While all these accidents or incidents have the potential to cause catastrophic injuries, not all of them do. Injuries that may be sustained during these accidents but don’t qualify as catastrophic include:

  • Whiplash
  • Lacerations and bruises
  • Concussions
  • Puncture wounds
  • Certain bone fractures
  • Road rash
  • Emotional distress

There are a variety of injuries that can occur during an accident that is serious enough to warrant a personal injury claim but not necessarily a catastrophic injury claim. Most of these injuries will eventually heal, and the person is likely to make a full recovery. However, if someone sustains a catastrophic injury, the chance of making a full recovery is slim to none.  

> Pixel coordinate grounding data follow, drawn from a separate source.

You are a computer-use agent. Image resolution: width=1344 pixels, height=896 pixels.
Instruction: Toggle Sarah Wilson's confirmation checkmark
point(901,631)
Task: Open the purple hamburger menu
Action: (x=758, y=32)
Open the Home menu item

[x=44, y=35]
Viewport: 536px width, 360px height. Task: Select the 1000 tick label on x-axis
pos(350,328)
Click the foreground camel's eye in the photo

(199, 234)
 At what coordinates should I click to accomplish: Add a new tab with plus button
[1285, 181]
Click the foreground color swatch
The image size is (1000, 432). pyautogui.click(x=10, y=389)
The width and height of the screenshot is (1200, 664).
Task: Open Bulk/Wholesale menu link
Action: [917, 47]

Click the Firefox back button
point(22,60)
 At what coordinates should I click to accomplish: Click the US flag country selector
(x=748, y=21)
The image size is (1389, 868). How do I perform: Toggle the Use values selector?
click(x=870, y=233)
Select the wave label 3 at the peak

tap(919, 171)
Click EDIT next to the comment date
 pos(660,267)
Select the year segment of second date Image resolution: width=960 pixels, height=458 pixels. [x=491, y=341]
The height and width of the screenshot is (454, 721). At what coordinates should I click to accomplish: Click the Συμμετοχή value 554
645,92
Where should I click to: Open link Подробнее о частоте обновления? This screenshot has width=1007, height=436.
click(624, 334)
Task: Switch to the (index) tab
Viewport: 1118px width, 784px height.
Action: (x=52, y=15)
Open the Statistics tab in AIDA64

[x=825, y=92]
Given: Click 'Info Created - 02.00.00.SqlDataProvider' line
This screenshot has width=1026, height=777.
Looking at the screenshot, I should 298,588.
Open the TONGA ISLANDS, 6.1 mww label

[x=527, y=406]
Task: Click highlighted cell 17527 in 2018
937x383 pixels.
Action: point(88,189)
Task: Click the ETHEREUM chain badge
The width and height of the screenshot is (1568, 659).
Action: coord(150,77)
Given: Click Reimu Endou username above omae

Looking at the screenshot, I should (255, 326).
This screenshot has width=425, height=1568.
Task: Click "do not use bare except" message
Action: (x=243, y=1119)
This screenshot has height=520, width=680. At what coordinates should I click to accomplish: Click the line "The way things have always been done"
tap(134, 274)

What Is a Catastrophic Injury?

As mentioned above, the significant distinction between catastrophic injury and personal injury is the severe long-term effects the injury has on an individual. How catastrophic injury is defined often depends on the state. Federally, a catastrophic injury is one that permanently prevents the individual from working again. 

Colorado has a similar definition of catastrophic injury. In Colorado, the definition of catastrophic injury is “an injury, the direct and proximate consequences of which permanently prevent an individual from performing any gainful work.” Most of the definitions of catastrophic injury focus on long-term disability, the person’s inability to work, and the extent to which they may require assistance to perform basic life tasks. Common examples of catastrophic injury include:

  • Severe burn injuries
  • Severe neck and back injuries 
  • Paralysis
  • Amputation
  • Loss of limb
  • Loss of vision
  • Loss of hearing
  • Traumatic brain injury
  • Multiple bone fractures
  • Severe nerve, ligament, or tendon damage
  • Disfigurement  

The most notable difference between a catastrophic injury and a personal injury is an injury reaching the maximum medical improvement (MMI) threshold.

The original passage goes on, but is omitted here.